On Sunday morning during an interview on CBS's Face the Nation, Nikki Haley, the ex-governor of South Carolina and the current U.S. Ambassador to the UN, temporarily broke from the administration's denial of sexual misconduct allegations against the president, by stating that those accusations against Trump "should be heard."

After being asked about those claims, she said, "I know that he was elected, but women should always feel comfortable coming forward. And we should all be willing to listen to them."

She later added, "They should be heard, and they should be dealt with. And I think we heard from them prior to the election. And I think any woman who has felt violated or felt mistreated in any way, they have every right to speak up."

The question (and renewed interest) comes in the midst of a movement that has seen the ousting of representatives like John Conyers (D-Mich.), Trent Franks (R-Ariz.), and senator Al Franken (D-Minn.) within the past week. In fact, during his resignation speech, Franken made reference to Trump's infamous October 2016 "Grab them by the pussy" Access Hollywood tape by saying "I, of all people, am aware that there is some irony in the fact that I am leaving while a man who has bragged on tape about his history of sexual assault sits in the Oval Office."

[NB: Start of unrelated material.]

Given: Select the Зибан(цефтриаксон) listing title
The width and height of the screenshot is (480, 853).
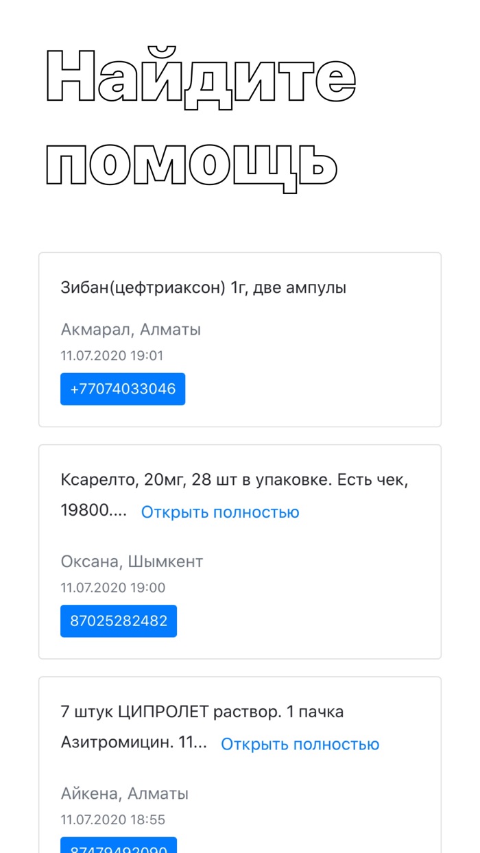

In 2016, while still campaigning, Trump was accused by more than a dozen women of sexual harassment. Recently he has stated that those allegations were both "made-up stuff," and "totally fake news," while also casting doubt about the authenticity of that aforementioned Access Hollywood tape. Additionally he is currently trying to block a defamation suit that was filed in New York's Supreme Court by one of those accusers.